*These are my discretionary thoughts on the market. My Medium-Long Term model determines my trades. Go to the homepage for my latest market outlook. I update this webpage throughout the day.
- VIX will slowly grind higher over the next year. But the stock market will go higher too.
- Corporate debt is ballooning. Not yet a medium-long term bearish factor for the stock market.
- Leading Economic Index is still trending higher. A medium-long term bullish factor for the U.S. stock market.
- Initial Claims are starting to flatten. This bull market has at most 2 years left.
6 pm: VIX will slowly grind higher over the next year. But the stock market will go higher too.
The 10 year – 2 year Treasury yield differential is a good leading indicator for VIX, the same way it is a leading indicator for the stock market. Here’s the yield differential (inverted) overlapped onto VIX.
This implies that VIX will slowly chop higher as the yield curve continues to flatten over the next year.

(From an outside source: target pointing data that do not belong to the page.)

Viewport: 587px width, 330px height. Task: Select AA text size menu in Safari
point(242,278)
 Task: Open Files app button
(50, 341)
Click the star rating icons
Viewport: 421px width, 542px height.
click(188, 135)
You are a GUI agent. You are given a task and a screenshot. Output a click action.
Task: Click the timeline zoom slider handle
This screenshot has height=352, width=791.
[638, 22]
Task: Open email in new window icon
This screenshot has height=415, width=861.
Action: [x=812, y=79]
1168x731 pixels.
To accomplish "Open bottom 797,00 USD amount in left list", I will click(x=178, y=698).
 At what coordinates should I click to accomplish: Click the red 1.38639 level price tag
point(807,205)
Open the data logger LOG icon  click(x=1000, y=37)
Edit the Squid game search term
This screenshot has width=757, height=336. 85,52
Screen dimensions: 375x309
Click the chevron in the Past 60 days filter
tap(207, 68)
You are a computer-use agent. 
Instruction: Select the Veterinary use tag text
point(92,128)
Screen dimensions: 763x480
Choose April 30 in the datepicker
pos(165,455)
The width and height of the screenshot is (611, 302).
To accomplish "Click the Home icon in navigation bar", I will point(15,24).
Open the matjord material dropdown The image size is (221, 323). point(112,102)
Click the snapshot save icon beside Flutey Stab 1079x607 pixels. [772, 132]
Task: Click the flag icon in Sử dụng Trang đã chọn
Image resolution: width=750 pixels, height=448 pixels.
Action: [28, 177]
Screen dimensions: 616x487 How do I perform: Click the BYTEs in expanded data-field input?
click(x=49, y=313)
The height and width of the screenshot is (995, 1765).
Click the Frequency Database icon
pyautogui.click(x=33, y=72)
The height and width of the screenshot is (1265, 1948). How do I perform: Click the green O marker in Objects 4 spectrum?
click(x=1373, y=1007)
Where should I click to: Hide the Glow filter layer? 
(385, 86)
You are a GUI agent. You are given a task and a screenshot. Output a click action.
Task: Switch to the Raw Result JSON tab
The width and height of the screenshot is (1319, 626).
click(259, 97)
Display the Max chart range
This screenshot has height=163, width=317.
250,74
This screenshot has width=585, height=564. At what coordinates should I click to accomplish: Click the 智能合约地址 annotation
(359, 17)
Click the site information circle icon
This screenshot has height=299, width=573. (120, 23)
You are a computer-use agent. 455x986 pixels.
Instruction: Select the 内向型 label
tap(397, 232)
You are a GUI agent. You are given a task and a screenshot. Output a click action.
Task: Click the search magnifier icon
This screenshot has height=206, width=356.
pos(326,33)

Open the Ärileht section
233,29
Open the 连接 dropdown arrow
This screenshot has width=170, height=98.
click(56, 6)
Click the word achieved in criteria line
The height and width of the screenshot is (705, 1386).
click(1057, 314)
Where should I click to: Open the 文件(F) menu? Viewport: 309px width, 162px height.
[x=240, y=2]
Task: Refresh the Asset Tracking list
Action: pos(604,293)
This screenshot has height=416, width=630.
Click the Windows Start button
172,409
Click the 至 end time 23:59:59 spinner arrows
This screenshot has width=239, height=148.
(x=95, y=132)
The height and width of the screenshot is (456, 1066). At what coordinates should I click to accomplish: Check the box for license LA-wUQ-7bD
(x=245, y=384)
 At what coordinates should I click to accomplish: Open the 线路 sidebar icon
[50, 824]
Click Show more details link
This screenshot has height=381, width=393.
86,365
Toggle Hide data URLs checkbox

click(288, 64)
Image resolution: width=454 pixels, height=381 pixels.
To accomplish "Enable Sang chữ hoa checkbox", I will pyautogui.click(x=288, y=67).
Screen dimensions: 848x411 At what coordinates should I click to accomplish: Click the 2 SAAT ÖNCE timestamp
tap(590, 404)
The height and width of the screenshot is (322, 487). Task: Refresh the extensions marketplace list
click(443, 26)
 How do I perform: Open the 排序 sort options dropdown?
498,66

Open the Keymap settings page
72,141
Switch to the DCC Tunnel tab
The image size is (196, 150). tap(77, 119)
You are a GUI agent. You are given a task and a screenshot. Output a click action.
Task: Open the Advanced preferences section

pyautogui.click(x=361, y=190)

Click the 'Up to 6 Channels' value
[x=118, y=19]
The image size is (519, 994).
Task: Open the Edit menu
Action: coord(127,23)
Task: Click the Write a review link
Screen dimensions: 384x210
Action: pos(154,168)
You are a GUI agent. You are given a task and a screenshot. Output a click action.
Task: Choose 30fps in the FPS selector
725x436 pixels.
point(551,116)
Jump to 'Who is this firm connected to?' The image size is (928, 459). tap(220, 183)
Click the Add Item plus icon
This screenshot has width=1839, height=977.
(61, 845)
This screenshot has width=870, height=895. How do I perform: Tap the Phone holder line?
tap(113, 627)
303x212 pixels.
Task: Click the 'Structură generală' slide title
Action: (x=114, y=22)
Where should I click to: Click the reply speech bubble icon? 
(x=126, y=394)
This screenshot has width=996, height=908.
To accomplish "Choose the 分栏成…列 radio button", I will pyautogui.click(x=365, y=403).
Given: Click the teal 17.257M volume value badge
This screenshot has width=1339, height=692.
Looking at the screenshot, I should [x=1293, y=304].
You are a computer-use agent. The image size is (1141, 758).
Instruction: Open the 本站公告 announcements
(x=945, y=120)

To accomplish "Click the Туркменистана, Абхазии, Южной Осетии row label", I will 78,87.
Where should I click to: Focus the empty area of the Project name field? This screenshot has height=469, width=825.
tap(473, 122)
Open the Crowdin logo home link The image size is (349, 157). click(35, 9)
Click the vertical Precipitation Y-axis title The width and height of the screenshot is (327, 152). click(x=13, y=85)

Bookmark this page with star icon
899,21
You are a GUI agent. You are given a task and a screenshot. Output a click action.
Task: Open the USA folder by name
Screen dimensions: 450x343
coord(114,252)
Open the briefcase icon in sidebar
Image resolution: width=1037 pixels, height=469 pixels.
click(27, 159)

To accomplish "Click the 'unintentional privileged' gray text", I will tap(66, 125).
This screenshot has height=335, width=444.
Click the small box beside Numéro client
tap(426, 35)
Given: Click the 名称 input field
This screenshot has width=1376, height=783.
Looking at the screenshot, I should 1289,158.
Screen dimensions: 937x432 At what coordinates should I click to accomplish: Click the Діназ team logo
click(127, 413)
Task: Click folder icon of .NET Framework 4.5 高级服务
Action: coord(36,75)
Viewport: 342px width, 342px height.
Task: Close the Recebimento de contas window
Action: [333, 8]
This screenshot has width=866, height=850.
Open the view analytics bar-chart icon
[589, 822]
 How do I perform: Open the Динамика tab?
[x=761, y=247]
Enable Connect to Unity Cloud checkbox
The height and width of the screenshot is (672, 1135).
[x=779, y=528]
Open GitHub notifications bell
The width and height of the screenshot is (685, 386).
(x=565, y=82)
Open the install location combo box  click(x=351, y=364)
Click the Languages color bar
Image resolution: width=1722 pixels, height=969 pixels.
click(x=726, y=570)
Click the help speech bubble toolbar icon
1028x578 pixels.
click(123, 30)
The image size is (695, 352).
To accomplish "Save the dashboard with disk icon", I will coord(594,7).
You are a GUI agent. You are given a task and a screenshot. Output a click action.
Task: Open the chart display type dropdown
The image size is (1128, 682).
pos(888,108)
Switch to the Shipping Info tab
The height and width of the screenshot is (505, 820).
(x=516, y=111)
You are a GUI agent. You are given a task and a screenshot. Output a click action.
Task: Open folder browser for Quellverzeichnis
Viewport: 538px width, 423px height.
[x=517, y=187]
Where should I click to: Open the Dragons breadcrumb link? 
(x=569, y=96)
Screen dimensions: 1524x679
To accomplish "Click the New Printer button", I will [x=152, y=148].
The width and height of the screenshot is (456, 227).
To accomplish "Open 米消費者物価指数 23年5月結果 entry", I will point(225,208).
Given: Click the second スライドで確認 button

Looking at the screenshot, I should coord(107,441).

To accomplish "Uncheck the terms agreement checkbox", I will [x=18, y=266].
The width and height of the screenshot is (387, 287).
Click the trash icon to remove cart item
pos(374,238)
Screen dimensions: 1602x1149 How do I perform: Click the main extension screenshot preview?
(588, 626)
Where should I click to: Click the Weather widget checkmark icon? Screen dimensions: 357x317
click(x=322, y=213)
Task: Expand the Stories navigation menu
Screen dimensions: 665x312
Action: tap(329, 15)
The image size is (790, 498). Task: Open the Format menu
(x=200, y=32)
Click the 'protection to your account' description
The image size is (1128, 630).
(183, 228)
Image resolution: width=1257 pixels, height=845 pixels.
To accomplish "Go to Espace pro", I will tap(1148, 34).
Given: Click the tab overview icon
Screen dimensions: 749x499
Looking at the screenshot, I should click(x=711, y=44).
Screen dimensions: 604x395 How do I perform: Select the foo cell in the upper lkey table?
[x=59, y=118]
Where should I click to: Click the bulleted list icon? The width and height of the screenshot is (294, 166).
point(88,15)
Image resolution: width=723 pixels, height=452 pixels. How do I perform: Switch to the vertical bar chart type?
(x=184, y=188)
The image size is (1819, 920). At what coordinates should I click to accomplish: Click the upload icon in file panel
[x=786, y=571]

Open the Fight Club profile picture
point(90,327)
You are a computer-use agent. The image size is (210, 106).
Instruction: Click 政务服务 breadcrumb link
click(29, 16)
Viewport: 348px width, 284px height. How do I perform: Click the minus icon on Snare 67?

But is this medium term bearish for the S&P 500? No.
VIX tends to chop higher along with the S&P 500 during the final legs of a bull market. VIX’s bottom should precede the stock market’s top (VIX bottomed in January 2018 while the S&P topped in January 2018 – hence it wasn’t the bull market’s top).
1 am: Corporate debt is ballooning. Not yet a medium-long term bearish factor for the stock market.
Thanks to a decade of record low interest rates, the median firm has record net leverage (in other words companies have gone on a borrowing spree over the past decade). Bears use this to argue that a debt-fueled stock market crash is looming just around the corner. I disagree.
It doesn’t matter what the absolute level of debt is. What matters is whether or not companies can SERVICE that debt. Very high levels of debt are not a problem as long as companies can afford that debt.
Interest coverage measures Corporate America’s ability to service its debt. The higher the interest coverage ratio, the more easily companies can service their debt.
*Interest coverage ratio = a company’s earnings before interest and taxes (EBIT) / the company’s interest expenses for the same period
The interest coverage ratio is still very high right now because:
- Interest rates are still very low (historically).
- Corporate profits have surged over the past decade.
Hence, the massive amount of corporate debt is not yet a medium-long term bearish factor for the stock market. This will be a big problem in a few years when interest rates are significantly higher than where they are today.
1 am: Leading Economic Index is still trending higher. A medium-long term bullish factor for the U.S. stock market.
The U.S. economy and stock market move in sync over the long run.
There are a few small and insignificant signs of economic data deterioration right now. But as a whole, the U.S. economy is still growing at a healthy rate.
The Leading Economic Index increased 0.3% in March, down from 0.6% in February, However, it is still trending higher: this is important because the Leading Economic Index tends to turn negative before a recession begins.
This is a medium-long term bullish sign for the U.S. stock market.
1 am: Initial Claims are starting to flatten. This bull market has at most 2 years left.
Initial Claims went down a little bit from the previous week’s reading (232k vs 233k), but has mostly been flat over the past few months.
*Initial Claims lead the economy and stock market. Historically, Initial Claims trended higher before a bear market in stocks started.
This suggests that the bull market in stocks is not over because Initial Claims have not trended higher yet (it is mostly flat right now).
HOWEVER, we are watching out for any SUSTAINED increase in this data series because Initial Claims are very low right now (historically speaking). We are trying to catch the bull market’s top because the bull market most likely only has 1-2 years left.
Read Stocks on April 19, 2018: outlook
Here’s what I think will happen based on my discretionary outlook.
- The S&P has made a 6%+ “small correction”. This will not turn into a “significant correction”.
- 2018 will trend higher but also be a choppy year. There will be another correction later this year.
- Why I’m medium-long term bullish on the stock market from a discretionary point of view.
- The S&P 500 has approximately 1-2 years left in this bull market.
I do not use my discretionary outlook to place entry/exit trades. I am 100% long SSO (2x S&P 500 ETF) because my Medium-Long Term model does not foresee a significant correction at this point in time. I ignore small corrections. I only sidestep significant corrections and bear markets. So please take my short term thoughts with a grain of salt.
I have been long the S&P 500 since September 7, 2017 when it was at 2465.